En 1949-1951, le couple revint en région parisienne (Argenteuil et Paris) puis retourna au Revest des Brousses. Il participa notamment aux revues de Jean L’Anselme, Peuple et Poésie et de Jean Vodaine, Poésie avec nous puis Dire. En 1959, il obtint sa mutation pour Ecouflant (Maine-et-Loire) où son épouse enseigna. Il prit sa retraite en 1964 et alla habiter à Chemellier dans sa maison baptisée « Baumugnes », référence à Giono.

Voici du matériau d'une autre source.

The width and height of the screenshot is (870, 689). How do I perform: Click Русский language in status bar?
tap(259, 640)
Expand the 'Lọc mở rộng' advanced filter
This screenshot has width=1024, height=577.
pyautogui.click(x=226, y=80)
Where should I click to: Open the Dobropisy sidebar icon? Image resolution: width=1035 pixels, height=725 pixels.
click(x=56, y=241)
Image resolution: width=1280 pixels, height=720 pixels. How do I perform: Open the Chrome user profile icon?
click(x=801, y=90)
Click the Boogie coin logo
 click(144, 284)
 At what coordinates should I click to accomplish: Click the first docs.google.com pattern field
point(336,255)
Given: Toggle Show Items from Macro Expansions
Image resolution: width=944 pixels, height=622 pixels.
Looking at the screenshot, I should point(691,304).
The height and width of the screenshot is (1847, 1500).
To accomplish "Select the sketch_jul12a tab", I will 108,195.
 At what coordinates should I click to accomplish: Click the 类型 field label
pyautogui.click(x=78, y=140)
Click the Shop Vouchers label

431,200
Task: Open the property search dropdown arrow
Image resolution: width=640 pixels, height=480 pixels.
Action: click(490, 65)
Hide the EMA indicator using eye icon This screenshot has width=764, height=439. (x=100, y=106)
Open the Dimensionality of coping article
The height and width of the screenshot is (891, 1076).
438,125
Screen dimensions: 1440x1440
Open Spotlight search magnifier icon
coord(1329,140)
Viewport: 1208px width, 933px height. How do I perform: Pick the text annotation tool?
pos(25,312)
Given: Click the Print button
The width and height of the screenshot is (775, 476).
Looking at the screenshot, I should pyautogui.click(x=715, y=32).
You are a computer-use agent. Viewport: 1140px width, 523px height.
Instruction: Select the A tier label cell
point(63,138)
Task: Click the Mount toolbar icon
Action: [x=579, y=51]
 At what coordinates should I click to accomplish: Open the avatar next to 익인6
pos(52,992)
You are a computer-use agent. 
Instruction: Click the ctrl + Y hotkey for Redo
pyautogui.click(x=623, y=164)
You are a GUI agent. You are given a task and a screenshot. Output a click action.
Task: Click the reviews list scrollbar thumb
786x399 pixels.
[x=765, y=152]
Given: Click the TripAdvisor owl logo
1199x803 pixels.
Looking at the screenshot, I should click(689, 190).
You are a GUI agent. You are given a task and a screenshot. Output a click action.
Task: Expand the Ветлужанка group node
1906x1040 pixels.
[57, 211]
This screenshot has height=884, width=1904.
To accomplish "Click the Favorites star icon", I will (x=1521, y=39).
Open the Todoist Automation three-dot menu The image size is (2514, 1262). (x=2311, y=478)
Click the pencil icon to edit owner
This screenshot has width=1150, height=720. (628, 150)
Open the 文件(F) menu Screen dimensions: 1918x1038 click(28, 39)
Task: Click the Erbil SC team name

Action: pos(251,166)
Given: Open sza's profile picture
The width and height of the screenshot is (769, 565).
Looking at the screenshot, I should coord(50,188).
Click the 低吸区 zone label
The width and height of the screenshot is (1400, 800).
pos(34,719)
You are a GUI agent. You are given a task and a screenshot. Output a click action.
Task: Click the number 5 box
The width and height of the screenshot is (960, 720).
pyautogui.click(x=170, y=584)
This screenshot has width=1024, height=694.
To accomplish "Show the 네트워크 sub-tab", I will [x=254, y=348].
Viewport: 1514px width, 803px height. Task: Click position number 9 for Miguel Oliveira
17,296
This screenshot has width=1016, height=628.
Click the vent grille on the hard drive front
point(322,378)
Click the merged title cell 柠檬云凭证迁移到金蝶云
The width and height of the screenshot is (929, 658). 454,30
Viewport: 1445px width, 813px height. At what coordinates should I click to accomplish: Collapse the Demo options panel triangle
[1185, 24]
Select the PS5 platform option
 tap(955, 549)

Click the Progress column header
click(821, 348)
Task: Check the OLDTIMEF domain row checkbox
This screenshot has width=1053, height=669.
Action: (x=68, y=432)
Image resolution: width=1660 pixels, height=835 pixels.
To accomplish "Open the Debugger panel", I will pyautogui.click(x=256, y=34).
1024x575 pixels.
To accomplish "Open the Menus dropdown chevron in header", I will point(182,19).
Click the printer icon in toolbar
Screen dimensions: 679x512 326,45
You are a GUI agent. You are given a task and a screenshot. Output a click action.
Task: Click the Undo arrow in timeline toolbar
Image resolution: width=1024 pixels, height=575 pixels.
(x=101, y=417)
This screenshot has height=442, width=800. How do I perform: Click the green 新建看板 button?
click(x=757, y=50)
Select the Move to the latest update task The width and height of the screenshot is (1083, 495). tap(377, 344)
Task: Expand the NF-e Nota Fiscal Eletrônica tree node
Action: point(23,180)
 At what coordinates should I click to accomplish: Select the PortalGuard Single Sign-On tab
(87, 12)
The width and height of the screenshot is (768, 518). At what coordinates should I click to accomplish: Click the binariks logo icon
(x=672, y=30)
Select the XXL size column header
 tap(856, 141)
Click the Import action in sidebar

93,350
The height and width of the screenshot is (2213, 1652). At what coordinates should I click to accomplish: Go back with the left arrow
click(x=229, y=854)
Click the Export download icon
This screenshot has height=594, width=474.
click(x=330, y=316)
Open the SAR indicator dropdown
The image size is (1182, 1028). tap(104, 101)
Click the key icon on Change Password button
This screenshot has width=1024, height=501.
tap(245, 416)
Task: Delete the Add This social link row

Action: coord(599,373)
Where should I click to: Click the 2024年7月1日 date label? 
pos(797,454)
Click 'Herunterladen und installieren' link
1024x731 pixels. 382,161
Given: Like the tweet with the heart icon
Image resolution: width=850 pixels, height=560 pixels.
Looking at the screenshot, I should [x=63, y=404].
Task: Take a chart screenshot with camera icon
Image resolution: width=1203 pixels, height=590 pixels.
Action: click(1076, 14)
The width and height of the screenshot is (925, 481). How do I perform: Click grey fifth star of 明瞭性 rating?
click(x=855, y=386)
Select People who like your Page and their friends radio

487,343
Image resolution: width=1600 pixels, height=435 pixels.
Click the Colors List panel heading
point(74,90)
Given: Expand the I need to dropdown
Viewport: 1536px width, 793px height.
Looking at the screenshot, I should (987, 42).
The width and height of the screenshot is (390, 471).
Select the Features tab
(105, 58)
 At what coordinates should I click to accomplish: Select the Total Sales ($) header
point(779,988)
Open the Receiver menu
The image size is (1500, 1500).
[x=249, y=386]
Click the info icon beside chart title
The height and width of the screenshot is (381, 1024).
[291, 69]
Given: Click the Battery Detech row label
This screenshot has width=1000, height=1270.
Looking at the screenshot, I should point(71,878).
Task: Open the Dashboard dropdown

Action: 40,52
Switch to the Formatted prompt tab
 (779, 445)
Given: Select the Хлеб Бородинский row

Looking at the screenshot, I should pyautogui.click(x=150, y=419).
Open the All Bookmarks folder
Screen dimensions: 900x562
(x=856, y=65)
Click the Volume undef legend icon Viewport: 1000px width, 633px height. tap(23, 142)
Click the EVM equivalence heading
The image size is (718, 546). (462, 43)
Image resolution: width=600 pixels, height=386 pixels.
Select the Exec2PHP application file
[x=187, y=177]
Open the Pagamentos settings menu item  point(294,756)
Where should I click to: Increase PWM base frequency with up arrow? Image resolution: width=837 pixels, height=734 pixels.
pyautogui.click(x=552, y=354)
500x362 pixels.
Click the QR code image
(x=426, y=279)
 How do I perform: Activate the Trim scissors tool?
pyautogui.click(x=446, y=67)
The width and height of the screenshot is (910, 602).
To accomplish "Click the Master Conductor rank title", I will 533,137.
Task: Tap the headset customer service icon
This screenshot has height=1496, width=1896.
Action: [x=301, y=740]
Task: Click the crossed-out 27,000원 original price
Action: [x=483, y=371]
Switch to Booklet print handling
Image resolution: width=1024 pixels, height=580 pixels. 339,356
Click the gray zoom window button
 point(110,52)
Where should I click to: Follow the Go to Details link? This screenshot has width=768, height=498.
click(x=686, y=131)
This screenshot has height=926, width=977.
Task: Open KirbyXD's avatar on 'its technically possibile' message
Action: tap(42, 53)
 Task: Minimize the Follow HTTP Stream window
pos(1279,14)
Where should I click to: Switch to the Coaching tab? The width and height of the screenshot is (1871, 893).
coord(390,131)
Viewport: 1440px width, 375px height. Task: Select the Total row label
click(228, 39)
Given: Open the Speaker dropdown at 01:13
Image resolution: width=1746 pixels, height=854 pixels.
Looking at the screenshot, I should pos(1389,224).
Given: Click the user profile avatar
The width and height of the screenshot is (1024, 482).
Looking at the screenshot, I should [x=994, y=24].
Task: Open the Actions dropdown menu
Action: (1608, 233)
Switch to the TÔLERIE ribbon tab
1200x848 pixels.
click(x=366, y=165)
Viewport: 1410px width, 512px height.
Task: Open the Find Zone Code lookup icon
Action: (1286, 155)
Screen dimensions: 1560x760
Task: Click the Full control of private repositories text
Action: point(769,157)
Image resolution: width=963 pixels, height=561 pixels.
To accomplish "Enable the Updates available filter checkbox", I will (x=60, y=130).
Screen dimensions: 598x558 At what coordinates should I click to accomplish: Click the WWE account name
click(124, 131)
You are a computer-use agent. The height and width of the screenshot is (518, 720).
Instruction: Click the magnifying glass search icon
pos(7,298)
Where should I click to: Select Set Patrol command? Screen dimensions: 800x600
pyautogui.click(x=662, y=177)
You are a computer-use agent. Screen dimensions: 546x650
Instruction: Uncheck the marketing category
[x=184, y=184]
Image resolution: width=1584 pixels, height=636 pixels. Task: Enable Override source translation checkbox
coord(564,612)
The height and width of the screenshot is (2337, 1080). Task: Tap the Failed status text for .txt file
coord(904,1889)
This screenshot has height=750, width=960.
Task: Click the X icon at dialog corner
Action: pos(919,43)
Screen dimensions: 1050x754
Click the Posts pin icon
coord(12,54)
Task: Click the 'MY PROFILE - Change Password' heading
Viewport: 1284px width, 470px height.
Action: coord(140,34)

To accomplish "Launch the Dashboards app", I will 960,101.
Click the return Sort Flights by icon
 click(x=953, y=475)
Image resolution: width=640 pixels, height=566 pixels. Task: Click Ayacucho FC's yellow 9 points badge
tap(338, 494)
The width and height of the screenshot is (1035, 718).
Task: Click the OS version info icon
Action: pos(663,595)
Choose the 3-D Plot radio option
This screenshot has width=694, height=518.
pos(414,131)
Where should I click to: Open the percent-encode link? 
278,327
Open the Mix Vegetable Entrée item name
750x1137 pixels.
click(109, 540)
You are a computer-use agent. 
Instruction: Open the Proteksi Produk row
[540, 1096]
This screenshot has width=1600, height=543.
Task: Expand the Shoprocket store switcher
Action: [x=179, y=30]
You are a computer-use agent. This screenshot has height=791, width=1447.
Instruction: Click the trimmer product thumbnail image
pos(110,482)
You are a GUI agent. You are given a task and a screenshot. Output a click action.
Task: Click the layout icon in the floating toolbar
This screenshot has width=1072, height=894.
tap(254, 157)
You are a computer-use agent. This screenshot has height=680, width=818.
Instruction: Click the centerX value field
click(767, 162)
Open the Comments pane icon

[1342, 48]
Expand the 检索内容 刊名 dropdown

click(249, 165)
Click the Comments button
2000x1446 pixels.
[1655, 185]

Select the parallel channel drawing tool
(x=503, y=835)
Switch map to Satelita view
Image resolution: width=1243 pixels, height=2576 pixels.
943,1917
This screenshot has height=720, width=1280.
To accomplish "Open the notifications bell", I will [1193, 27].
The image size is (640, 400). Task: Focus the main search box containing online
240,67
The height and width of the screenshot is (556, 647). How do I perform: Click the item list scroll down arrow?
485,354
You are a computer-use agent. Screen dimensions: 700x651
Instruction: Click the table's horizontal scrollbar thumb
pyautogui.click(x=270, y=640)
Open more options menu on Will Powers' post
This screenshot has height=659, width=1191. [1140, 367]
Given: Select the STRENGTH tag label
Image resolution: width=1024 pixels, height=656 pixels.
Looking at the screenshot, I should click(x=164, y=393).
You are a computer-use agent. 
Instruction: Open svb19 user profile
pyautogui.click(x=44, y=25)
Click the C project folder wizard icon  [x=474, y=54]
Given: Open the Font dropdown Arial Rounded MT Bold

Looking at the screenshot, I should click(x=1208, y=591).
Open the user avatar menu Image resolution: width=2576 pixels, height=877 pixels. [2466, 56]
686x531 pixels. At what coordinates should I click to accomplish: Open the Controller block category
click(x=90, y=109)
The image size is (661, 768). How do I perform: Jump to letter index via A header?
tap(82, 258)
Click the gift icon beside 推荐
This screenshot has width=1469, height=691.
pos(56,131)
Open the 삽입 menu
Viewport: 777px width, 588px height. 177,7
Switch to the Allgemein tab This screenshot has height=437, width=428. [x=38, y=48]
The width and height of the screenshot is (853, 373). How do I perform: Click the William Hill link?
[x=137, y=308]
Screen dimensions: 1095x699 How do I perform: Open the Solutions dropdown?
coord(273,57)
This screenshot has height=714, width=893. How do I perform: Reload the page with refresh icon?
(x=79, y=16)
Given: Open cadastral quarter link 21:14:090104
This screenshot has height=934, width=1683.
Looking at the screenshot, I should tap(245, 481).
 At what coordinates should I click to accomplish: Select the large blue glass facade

Mêlé au mouvement de la littérature prolétarienne, attaché viscéralement aux luttes ouvrières, favorable à une révolution sociale d’origine ouvrière, peintre, dessinateur, sculpteur sur divers matériaux, poète de combat, Jules Mougin hurlait son amour des prolétaires et s’engageait même épisodiquement, sans adhésion formelle, dans les luttes sociales et politiques. En regardant le monde, il criait ses colères contre ce qui le choquait, contre la guerre guerre, approuvant l’action militante de Louis Lecoin. Il signa même un appel de militants « rénovateurs » souhaitant une transformation du Parti communiste français. Il encourageait des mouvements minoritaires de tendance anarchiste ou pacifiste. Il affirmait la valeur supérieure du travail manuel, admirateur par exemple de la Maison de l’Outil et de la Pensée ouvrière de Troyes (Aube) et des actions du père Paul Feller, et des réalisations du Compagnonnage, tout en soutenant les actions culturelles issues ou touchant les milieux prolétariens.

Plusieurs expositions lui furent consacrées, préparées notamment par Claude Billon, dont celles de la bibliothèque municipale de Thionville en 1986 sous le titre « Jules Mougin avec nous », de la maison Stendhal de Grenoble en 1993, de la médiathèque de Metz en 2005 sous le titre « Jules Mougin la révolte du cœur », de la fondation Carzou à Manosque, « Jules Mougin, le facteur étoilé » en septembre-octobre 2011, avec l’aide de son fils Jean Mougin. La ville de Pouancé (Maine-et-Loire) donna son nom à son nom à la bibliothèque municipale en 1998. Un spectacle et un disque de Richard Graille furent composés sous le titre Merci facteur à partir de 2009. Trois numéros spéciaux de Travers et un numéro de Dire lui furent consacrés.
Veuf depuis 2003, Jules Mougin termina ses jours à la maison de retraite Caire-Val de la Mutuelle générale de l’Éducation nationale à Rognes.

Pour citer cet article :
https://maitron.fr/spip.php?article148301, notice MOUGIN Jules, César, Antonin par Jacques Girault, version mise en ligne le 19 août 2013, dernière modification le 28 août 2013.

Par Jacques Girault

ŒUVRE : Le catalogue de la BNF comprenait en 2013 vingt-deux titres dont une quinzaine de recueils poétiques et quelques écrits en prose dont La grande Halourde, Robert Morel, 1961. S’ajoutent des œuvres dans diverses revues ou anthologies.

SOURCES : Catalogue de l’exposition de Metz et plaquette accompagnante de celle de Manosque, établis par Claude Billon. — Numéro de la revue Travers (1986). — Renseignements fournis par sa famille et Claude Billon. — Divers sites Internet. — Presse nationale.